● PAGE EXTRACT:
▽

Practice nurse workforce numbers: are we heading towards a problem?
Practice nurse numbers are a concern. Sarah Butler looks at the barriers to getting more nurses into general practice
The number of practice nurses in the UK is significantly lower than those working as nurses on a ward. Despite many experienced nurses opting to work a practice nurses, the number of newly qualified nurses choosing practice nursing as their first post is low. Newly qualified nurses, instead, prefer to gain experience in secondary care first, with many not realising practice nurses do not need to have worked in secondary care. Pressures such as increasing workload and an ageing workforce will only deplete the number of practice nurses in post already, therefore increasing practice nurse numbers is essential.

△

● RECORDS SUPPLIED:
▽

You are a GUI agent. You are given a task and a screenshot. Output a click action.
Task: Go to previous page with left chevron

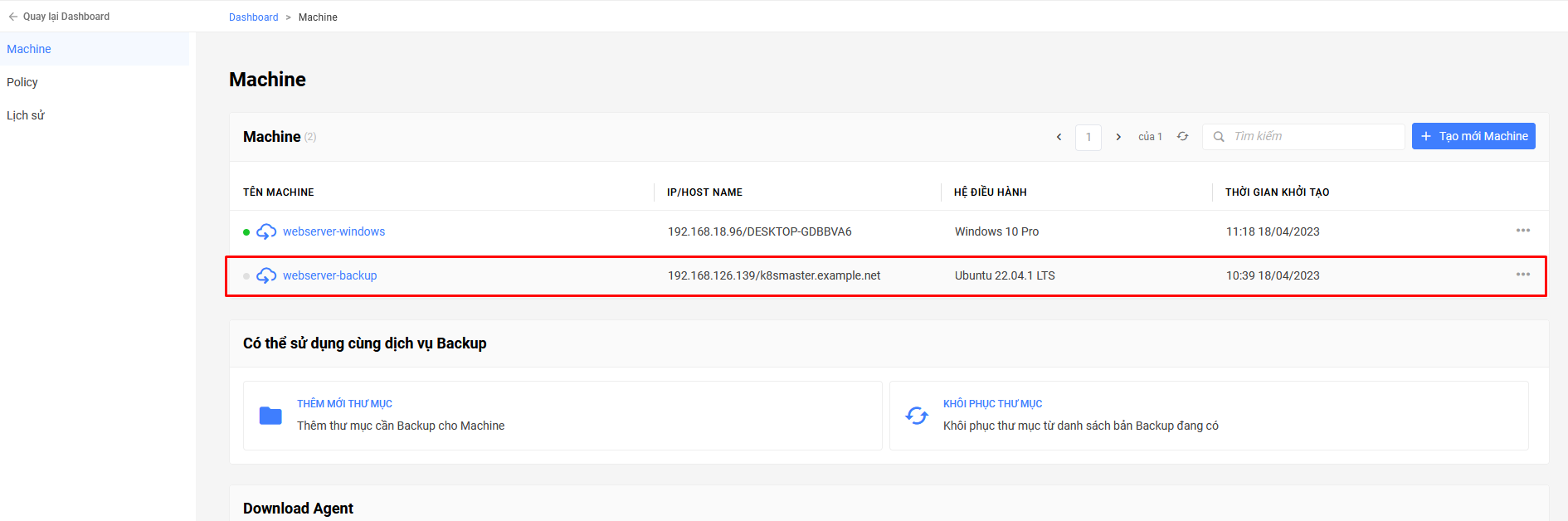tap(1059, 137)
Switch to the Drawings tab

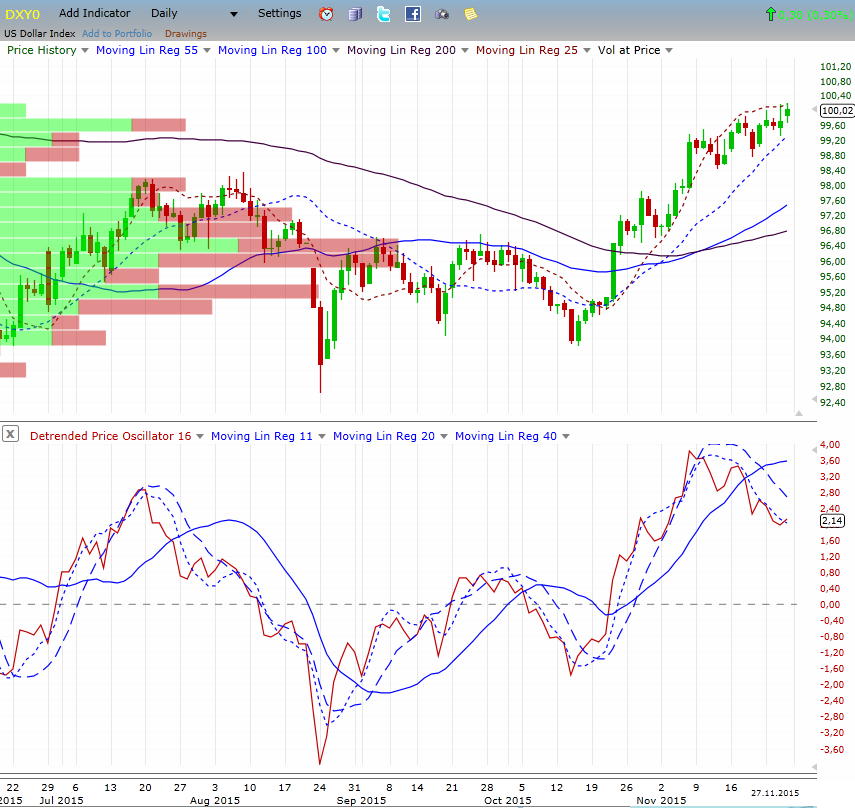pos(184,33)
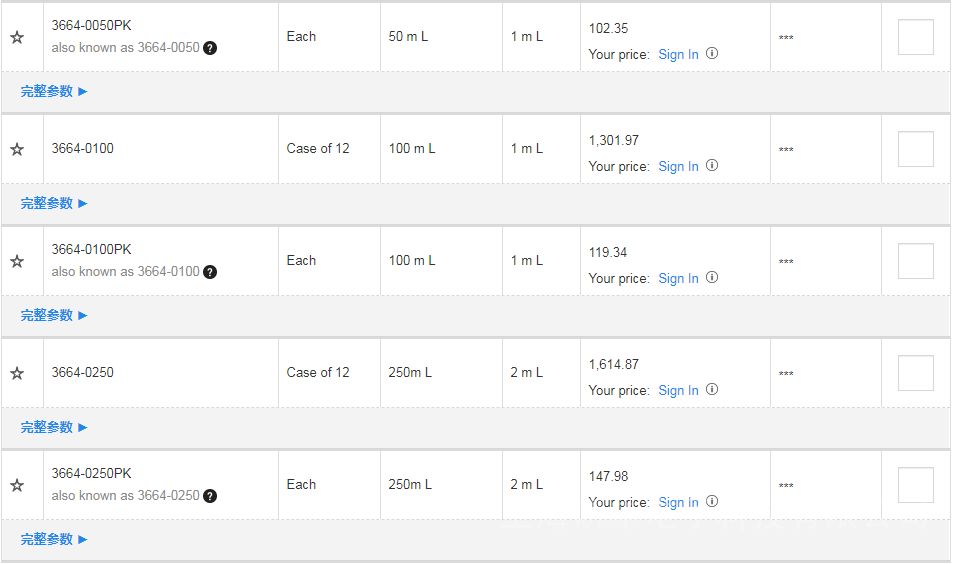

△

● PARTS OF THE EXERCISE:
1. In the text on practice nurse workforce numbers, where do newly qualified nurses prefer to gain experience first?
2. Continue the text on practice nurse workforce numbers from where it stops.

● EXPECTED RESULTS:
1. In secondary care.

2.
Despite practice nursing being a favoured career choice for many experienced nurses, newly qualified nurses still appear reluctant to enter the primary care workforce. General practice in the UK has seen an increase in patient demand with an estimated 340 million consultations occurring annually, which will continue to increase (Mueller, 2020). In addition to the growing demand for consultations from GPs, there is also an increasing workload for general practice nurses. Due to an ageing population, there has been a substantial increase in the number of complex long-term conditions, with the management of these conditions often falling within the remit of practice nurses (Carrier and Newbury, 2016). It is imperative that as these numbers continue to rise, nurses are encouraged to consider practice nurse roles as a primary career choice after qualifying (Imison et al, 2016).